━━━ Raw data

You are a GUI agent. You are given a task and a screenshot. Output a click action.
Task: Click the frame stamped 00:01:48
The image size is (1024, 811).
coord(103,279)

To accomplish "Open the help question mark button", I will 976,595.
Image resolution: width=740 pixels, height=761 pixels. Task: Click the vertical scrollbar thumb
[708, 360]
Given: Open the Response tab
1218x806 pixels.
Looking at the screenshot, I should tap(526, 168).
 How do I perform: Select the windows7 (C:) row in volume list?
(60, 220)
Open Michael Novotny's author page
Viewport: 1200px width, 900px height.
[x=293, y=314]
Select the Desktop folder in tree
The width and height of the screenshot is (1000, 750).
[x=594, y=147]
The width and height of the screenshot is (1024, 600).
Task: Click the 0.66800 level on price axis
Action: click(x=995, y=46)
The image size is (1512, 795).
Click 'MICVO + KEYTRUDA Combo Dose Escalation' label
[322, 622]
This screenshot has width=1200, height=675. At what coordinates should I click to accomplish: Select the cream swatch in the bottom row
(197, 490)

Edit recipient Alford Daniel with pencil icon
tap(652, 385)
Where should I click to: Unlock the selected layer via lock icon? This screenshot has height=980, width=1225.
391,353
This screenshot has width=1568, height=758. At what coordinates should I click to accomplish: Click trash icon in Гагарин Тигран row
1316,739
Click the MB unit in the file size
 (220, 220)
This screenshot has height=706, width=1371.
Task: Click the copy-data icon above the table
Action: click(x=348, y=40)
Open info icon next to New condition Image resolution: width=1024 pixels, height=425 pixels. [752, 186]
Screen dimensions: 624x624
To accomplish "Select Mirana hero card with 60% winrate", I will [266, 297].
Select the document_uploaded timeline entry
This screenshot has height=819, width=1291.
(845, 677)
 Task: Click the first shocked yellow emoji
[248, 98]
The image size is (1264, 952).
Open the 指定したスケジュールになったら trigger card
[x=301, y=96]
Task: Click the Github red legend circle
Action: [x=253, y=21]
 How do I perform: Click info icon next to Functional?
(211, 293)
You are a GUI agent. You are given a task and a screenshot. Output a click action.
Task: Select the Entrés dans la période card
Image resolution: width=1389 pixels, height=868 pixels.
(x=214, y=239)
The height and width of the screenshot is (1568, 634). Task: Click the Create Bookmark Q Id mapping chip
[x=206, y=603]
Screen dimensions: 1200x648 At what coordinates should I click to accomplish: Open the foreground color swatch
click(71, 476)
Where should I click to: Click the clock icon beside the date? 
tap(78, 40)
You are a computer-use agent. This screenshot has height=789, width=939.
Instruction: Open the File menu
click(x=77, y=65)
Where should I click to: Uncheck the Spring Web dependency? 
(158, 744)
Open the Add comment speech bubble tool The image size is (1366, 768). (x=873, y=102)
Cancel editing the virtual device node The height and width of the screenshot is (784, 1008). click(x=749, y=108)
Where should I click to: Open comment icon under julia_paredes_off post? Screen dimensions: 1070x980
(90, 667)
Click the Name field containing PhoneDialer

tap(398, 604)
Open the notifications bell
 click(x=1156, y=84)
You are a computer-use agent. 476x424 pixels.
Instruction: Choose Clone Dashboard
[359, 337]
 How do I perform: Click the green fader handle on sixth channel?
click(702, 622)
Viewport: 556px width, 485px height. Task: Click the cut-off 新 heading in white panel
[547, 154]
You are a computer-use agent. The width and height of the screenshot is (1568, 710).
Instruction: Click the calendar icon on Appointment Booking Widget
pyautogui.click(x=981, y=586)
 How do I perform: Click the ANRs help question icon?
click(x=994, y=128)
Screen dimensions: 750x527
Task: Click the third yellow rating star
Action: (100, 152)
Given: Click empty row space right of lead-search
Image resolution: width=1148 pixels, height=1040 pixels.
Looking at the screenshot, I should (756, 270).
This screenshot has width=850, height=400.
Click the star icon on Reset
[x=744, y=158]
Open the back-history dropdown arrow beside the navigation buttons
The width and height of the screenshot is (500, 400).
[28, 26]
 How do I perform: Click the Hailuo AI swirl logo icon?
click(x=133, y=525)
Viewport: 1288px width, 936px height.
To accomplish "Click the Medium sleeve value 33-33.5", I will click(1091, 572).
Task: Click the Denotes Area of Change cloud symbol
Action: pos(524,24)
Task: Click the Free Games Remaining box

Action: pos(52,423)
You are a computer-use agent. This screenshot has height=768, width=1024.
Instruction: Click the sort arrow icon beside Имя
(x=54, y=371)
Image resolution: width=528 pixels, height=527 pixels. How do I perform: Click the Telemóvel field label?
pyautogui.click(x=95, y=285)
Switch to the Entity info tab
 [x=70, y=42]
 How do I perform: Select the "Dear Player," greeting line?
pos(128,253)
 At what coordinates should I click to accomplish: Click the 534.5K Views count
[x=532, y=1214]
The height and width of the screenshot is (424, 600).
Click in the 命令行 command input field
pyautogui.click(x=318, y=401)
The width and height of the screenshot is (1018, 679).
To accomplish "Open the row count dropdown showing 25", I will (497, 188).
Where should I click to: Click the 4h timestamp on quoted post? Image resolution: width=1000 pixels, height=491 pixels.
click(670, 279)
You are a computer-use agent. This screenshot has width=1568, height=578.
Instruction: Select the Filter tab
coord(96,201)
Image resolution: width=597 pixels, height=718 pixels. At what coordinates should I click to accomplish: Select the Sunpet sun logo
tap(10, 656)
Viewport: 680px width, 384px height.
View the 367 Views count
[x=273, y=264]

━━━━━━

Task details: In full and without error, repeat the material above.

The completed task:
You are a GUI agent. You are given a task and a screenshot. Output a click action.
Task: Click the frame stamped 00:01:48
The image size is (1024, 811).
coord(103,279)

To accomplish "Open the help question mark button", I will 976,595.
Image resolution: width=740 pixels, height=761 pixels. Task: Click the vertical scrollbar thumb
[708, 360]
Given: Open the Response tab
1218x806 pixels.
Looking at the screenshot, I should tap(526, 168).
 How do I perform: Select the windows7 (C:) row in volume list?
(60, 220)
Open Michael Novotny's author page
Viewport: 1200px width, 900px height.
[x=293, y=314]
Select the Desktop folder in tree
The width and height of the screenshot is (1000, 750).
[x=594, y=147]
The width and height of the screenshot is (1024, 600).
Task: Click the 0.66800 level on price axis
Action: click(x=995, y=46)
The image size is (1512, 795).
Click 'MICVO + KEYTRUDA Combo Dose Escalation' label
[322, 622]
This screenshot has width=1200, height=675. At what coordinates should I click to accomplish: Select the cream swatch in the bottom row
(197, 490)

Edit recipient Alford Daniel with pencil icon
tap(652, 385)
Where should I click to: Unlock the selected layer via lock icon? This screenshot has height=980, width=1225.
391,353
This screenshot has width=1568, height=758. At what coordinates should I click to accomplish: Click trash icon in Гагарин Тигран row
1316,739
Click the MB unit in the file size
 (220, 220)
This screenshot has height=706, width=1371.
Task: Click the copy-data icon above the table
Action: click(x=348, y=40)
Open info icon next to New condition Image resolution: width=1024 pixels, height=425 pixels. [752, 186]
Screen dimensions: 624x624
To accomplish "Select Mirana hero card with 60% winrate", I will [266, 297].
Select the document_uploaded timeline entry
This screenshot has height=819, width=1291.
(845, 677)
 Task: Click the first shocked yellow emoji
[248, 98]
The image size is (1264, 952).
Open the 指定したスケジュールになったら trigger card
[x=301, y=96]
Task: Click the Github red legend circle
Action: [x=253, y=21]
 How do I perform: Click info icon next to Functional?
(211, 293)
You are a GUI agent. You are given a task and a screenshot. Output a click action.
Task: Select the Entrés dans la période card
Image resolution: width=1389 pixels, height=868 pixels.
(x=214, y=239)
The height and width of the screenshot is (1568, 634). Task: Click the Create Bookmark Q Id mapping chip
[x=206, y=603]
Screen dimensions: 1200x648 At what coordinates should I click to accomplish: Open the foreground color swatch
click(71, 476)
Where should I click to: Click the clock icon beside the date? 
tap(78, 40)
You are a computer-use agent. This screenshot has height=789, width=939.
Instruction: Open the File menu
click(x=77, y=65)
Where should I click to: Uncheck the Spring Web dependency? 
(158, 744)
Open the Add comment speech bubble tool The image size is (1366, 768). (x=873, y=102)
Cancel editing the virtual device node The height and width of the screenshot is (784, 1008). click(x=749, y=108)
Where should I click to: Open comment icon under julia_paredes_off post? Screen dimensions: 1070x980
(90, 667)
Click the Name field containing PhoneDialer

tap(398, 604)
Open the notifications bell
 click(x=1156, y=84)
You are a computer-use agent. 476x424 pixels.
Instruction: Choose Clone Dashboard
[359, 337]
 How do I perform: Click the green fader handle on sixth channel?
click(702, 622)
Viewport: 556px width, 485px height. Task: Click the cut-off 新 heading in white panel
[547, 154]
You are a computer-use agent. The width and height of the screenshot is (1568, 710).
Instruction: Click the calendar icon on Appointment Booking Widget
pyautogui.click(x=981, y=586)
 How do I perform: Click the ANRs help question icon?
click(x=994, y=128)
Screen dimensions: 750x527
Task: Click the third yellow rating star
Action: (100, 152)
Given: Click empty row space right of lead-search
Image resolution: width=1148 pixels, height=1040 pixels.
Looking at the screenshot, I should (756, 270).
This screenshot has width=850, height=400.
Click the star icon on Reset
[x=744, y=158]
Open the back-history dropdown arrow beside the navigation buttons
The width and height of the screenshot is (500, 400).
[28, 26]
 How do I perform: Click the Hailuo AI swirl logo icon?
click(x=133, y=525)
Viewport: 1288px width, 936px height.
To accomplish "Click the Medium sleeve value 33-33.5", I will click(1091, 572).
Task: Click the Denotes Area of Change cloud symbol
Action: pos(524,24)
Task: Click the Free Games Remaining box

Action: pos(52,423)
You are a computer-use agent. This screenshot has height=768, width=1024.
Instruction: Click the sort arrow icon beside Имя
(x=54, y=371)
Image resolution: width=528 pixels, height=527 pixels. How do I perform: Click the Telemóvel field label?
pyautogui.click(x=95, y=285)
Switch to the Entity info tab
 [x=70, y=42]
 How do I perform: Select the "Dear Player," greeting line?
pos(128,253)
 At what coordinates should I click to accomplish: Click the 534.5K Views count
[x=532, y=1214]
The height and width of the screenshot is (424, 600).
Click in the 命令行 command input field
pyautogui.click(x=318, y=401)
The width and height of the screenshot is (1018, 679).
To accomplish "Open the row count dropdown showing 25", I will (497, 188).
Where should I click to: Click the 4h timestamp on quoted post? Image resolution: width=1000 pixels, height=491 pixels.
click(670, 279)
You are a computer-use agent. This screenshot has width=1568, height=578.
Instruction: Select the Filter tab
coord(96,201)
Image resolution: width=597 pixels, height=718 pixels. At what coordinates should I click to accomplish: Select the Sunpet sun logo
tap(10, 656)
Viewport: 680px width, 384px height.
View the 367 Views count
[x=273, y=264]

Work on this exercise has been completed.